Dados do IBGE mostram que a cidade teve redução no número de nascimentos entre 2019 e 2024: foram 10.438 registros há cinco anos contra 9.062 em 2024, uma queda de cerca de 13%. Especialistas ouvidos por veículos locais apontam que menos nascimentos resultam, com o tempo, em menor ingresso de crianças nas escolas e, consequentemente, em menos matrículas na educação básica.
Outro fator destacado por analistas de educação foi a melhora na correção de fluxo escolar. A redução da distorção idade-série, consequência de menos reprovações, faz com que alunos concluam etapas educacionais mais rapidamente, diminuindo a população em cada ano escolar.

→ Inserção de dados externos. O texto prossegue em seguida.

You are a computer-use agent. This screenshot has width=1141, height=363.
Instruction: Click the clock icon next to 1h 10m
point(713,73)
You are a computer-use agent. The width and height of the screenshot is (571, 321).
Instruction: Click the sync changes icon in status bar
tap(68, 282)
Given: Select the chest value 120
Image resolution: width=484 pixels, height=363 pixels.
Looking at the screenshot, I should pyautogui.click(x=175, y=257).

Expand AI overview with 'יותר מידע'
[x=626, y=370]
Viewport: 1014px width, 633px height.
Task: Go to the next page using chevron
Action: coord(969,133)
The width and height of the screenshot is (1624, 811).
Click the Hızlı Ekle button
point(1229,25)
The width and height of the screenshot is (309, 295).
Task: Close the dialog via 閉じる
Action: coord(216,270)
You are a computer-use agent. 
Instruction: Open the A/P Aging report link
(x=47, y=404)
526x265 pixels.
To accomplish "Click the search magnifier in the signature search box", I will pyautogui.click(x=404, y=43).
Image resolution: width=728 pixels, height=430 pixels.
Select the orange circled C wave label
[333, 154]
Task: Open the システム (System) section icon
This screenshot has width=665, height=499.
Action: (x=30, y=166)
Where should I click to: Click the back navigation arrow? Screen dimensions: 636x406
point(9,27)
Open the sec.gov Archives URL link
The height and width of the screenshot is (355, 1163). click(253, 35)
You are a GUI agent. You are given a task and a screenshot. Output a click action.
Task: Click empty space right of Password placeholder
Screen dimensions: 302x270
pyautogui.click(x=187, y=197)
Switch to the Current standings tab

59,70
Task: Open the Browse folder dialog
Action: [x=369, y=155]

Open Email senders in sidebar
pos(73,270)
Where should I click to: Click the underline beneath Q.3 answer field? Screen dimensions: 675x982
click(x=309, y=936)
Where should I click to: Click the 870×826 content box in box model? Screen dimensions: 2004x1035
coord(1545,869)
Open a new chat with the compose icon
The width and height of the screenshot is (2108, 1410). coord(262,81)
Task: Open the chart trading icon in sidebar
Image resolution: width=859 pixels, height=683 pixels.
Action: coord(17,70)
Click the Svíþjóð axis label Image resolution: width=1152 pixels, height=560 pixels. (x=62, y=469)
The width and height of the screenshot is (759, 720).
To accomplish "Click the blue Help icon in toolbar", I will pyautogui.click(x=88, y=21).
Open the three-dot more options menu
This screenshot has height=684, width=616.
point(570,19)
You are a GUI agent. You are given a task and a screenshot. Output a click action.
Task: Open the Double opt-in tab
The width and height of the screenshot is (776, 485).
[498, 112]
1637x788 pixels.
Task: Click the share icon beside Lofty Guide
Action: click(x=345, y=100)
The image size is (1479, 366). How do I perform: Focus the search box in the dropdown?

Ao mesmo tempo, especialistas alertaram para sinais de evasão no Ensino Médio: a comparação entre turmas indica queda entre a segunda e a terceira série, sugestiva de abandono escolar em parte dos jovens.
Na prática, a diminuição do total de estudantes não se refletiu igualmente em todas as unidades. A Escola Estadual Guimarães Júnior, no Centro, manteve turmas cheias, com cerca de 40 alunos por sala. A direção explica que o modelo de meio período atende uma demanda específica: jovens que trabalham e precisam de horários compatíveis com a jornada de emprego, o que preserva a permanência desses estudantes na escola.
A Secretaria de Educação do Estado informou que adotou medidas para incentivar a manutenção dos alunos na rede, entre elas programas de permanência e a busca ativa de estudantes após três faltas consecutivas. A pasta contestou a ideia de que a queda de matrículas se deva exclusivamente à evasão, reforçando ações para monitorar e recuperar alunos em situação de abandono.
Com a combinação de menor natalidade e mudanças nas trajetórias escolares, gestores e especialistas dizem ser necessário ajustar planejamento de vagas, modalidades de ensino e políticas de retenção para acompanhar a nova realidade populacional de Ribeirão Preto.